Obama is right though that despite these things, the economy still sucks. To use a computer analogy: "The problem isn't the hardware, it's the software." Financial institutions and instruments are falling apart at the seams and with them goes the ability to borrow money and resources that all that infrastructure has come to depend on to operate on a daily basis. All the infrastructure in the world doesn't do you any good if you don't have the resources to run it.

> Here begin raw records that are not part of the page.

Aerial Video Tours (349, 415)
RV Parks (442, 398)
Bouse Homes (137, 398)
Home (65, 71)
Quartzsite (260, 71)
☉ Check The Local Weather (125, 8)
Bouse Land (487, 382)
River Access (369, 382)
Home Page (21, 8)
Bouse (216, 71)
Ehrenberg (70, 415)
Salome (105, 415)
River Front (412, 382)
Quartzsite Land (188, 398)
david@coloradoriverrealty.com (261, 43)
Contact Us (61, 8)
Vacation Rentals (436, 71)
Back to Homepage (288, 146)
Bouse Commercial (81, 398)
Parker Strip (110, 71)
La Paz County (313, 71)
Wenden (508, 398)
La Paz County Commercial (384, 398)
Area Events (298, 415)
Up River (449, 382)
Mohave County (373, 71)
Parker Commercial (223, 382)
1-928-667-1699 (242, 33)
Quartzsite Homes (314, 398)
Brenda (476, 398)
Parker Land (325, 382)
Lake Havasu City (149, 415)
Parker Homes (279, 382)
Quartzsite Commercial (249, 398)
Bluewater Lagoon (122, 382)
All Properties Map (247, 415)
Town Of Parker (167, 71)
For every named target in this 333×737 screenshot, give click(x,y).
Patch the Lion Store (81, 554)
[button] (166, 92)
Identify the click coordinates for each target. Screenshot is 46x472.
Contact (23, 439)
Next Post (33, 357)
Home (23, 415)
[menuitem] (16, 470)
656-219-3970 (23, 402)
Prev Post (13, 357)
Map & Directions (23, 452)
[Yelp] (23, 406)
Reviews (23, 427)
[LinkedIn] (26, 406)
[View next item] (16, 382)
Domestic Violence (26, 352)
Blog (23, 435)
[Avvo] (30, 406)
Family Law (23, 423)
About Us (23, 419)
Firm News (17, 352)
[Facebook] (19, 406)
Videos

It's still all tied to the media frenzy. Unwise subprime lending practices finally came home to roost. This caused real financial distress to the home owners and the banks. To manage through that distress, the banks needed working capital. But through month after month of pervasive doom and gloom headlines, the media has convinced everyone on Wall Street that the end is near and it is imperative to "sit on the sidelines" with the cash the troubled banks so desparately need. So the banks go under and the media's self-fulfilling prophecy continues.

It's quite simple--with working capital the banks don't go under, and the media has nothing to hype.


I don't know, Dave. Your posts are leaning more and more to the left. Why would I want to trade ammo for food when I could hunt my own, and then trade my food for other things I might need?

And I failed to make a comment on your doubts that a President Obama is going to take away all our guns.

I'm finding it harder and harder to read your blog anymore. Seems like you're falling in step with the same kind of faux pas that Jim Zumbo made about "black rifles."

Sorry, but you just lost another reader here.


There is absolutely a "mental aspect" to all of this (another thing that McCain was right about), but that doesn't diminish the fact that all of those variable rate mortgages that are going bad, and dragging the insurance companies and owners down with them) are very real.


Orange Neck In NY;

If the curtain falls, you are not going to do much hunting, unless you happen to live outside Yellowstone Park. If times are desperate enough that we have to hunt to eat, the one place I want to be is home, protecting my wife and kids, not beating around what little brush remains looking for the last deer in the county... or are you the only guy who likes venison around your place? If things get nasty, you are going to do a lot of hunkering down and keeping an eye on your stuff. Bear in mind that in the New Millenium all it takes to set off mobs of looters is a is a power outage, and you'll know what I mean.

If conditions such as those arrive, and emergency services cease to exist for a time, your neighbor may well decide to give you a box of canned food in exchange for a brick (or even a handful) of .22s, or a box of 12 gauge shells. Under those conditions (and they never last long, just long enough to harm the unprepared), money has no value except as tinder.

Even Barak Obama will hesitate to order house-to-house searches for ammo. He may pass laws that keep you from getting much, however. So if you are in the mood to stock up, now is the time.